A new report entitled from Earth Justice and the Appalachian Center for the Economy and the Environment calls attention to inadequate state laws to protect against contamination from coal ash landfills and detention ponds. The report is entitled State of Failure: Thirty-seven coal ash regulatory programs that place our air, water and health in danger.
The report notes that coal ash is the second largest form of waste produced in the United States and it looks at the regulations in 37 states, which covers 98 percent of all the coal ash produced nationally.
Our review reveals that most states do not require all coal ash landfills and ponds to employ the most basic safeguards required at household trash landfills, such as composite liners, groundwater monitoring, leachate collection systems, dust controls and financial assurance; nor do states require that coal ash ponds be operated to avoid catastrophic collapse. In addition, most states allow the placement of toxic coal ash in water tables and the siting of ponds and landfills in wetlands, unstable areas and floodplains. When measured against basic safeguards that the U.S. Environmental Protection Agency (EPA) identified as essential to protect health and the environment, state regulatory programs fail miserably to guarantee safety from contamination and catastrophe.
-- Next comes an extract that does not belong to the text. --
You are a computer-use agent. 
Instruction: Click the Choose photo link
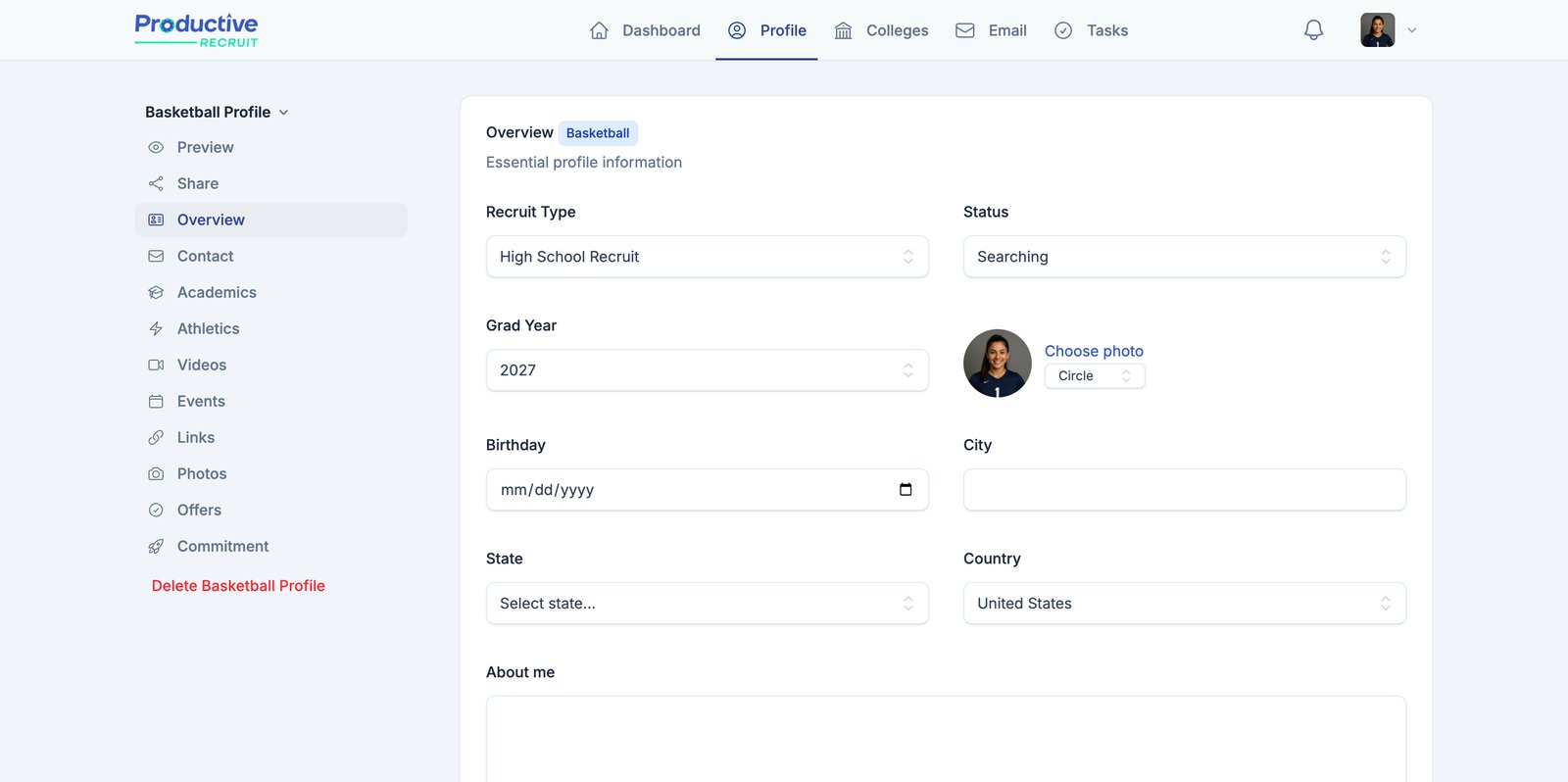1094,351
Michigan gets mixed reviews. The state is faulted for failing to require groundwater monitoring at new or existing landfills or detention ponds and for not requiring composite liners for either type of facility. And Michigan does prohibit coal ash landfills from being built in the water table, but does not do the same for coal ash detention ponds. At the same time, the state is credited with requiring financial assurance for both ponds and landfills.